Le rituel de la lecture itinérante
Lire en voyageant n’est pas la même chose que lire à la maison. Le contexte géographique colore le contenu du livre de manière subtile mais puissante. Ce roman que vous avez lu à Úbeda restera à jamais associé à la lumière qui entrait sur la Plaza Vázquez de Molina, au bruit de l’eau des fontaines, à l’odeur de l’huile d’olive qui s’échappe des moulins à huile.
C’est pourquoi il vaut la peine de choisir soigneusement ce que vous lisez à chaque endroit. Il n’est pas nécessaire d’avoir un lien thématique direct (même si cela peut être agréable), mais il faut une certaine harmonie d’atmosphère, de rythme, de température émotionnelle.

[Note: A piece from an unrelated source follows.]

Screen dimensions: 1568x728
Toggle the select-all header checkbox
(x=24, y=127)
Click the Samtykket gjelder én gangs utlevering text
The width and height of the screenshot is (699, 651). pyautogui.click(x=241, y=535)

Úbeda demande des lectures tranquilles, des textes qui ne sont pas pressés, des livres que l’on peut refermer et ouvrir sans perdre le fil car leur vérité ne réside pas dans l’intrigue mais dans la qualité du regard, dans la beauté de la prose, dans la profondeur de la réflexion.
La lecture comme un moyen d’habiter
Au final, lire à Úbeda n’est pas qu’une activité touristique de plus, mais une façon de l’habiter temporairement. Quand vous vous asseyez devant un livre sur une place, vous cessez d’être un touriste et devenez un habitant temporaire. Vous occupez un espace public pour une raison qui n’est pas extractive (prendre des photos, rayer des monuments) mais constructive : ajouter votre présence tranquille à l’écosystème urbain.
Les habitants d’Úbeda vous voient lire et vous reconnaissent comme quelqu’un qui comprend leur ville, qui apprécie son rythme, qui sait apprécier ce qu’elle offre vraiment : le temps, la beauté, le silence. C’est une forme de respect, presque un hommage.
Et lorsque vous refermez le livre et levez les yeux, vous découvrirez qu’Úbeda s’est révélée autour de vous pendant que vous lisiez. Que tu connais ses rythmes, ses lumières, ses sons. Que vous avez été présent d’une manière plus profonde que si vous aviez couru de monument en monument.
Parce que parfois, la meilleure façon de connaître un endroit est de rester très immobile, un livre à la main, et de laisser la ville venir à vous.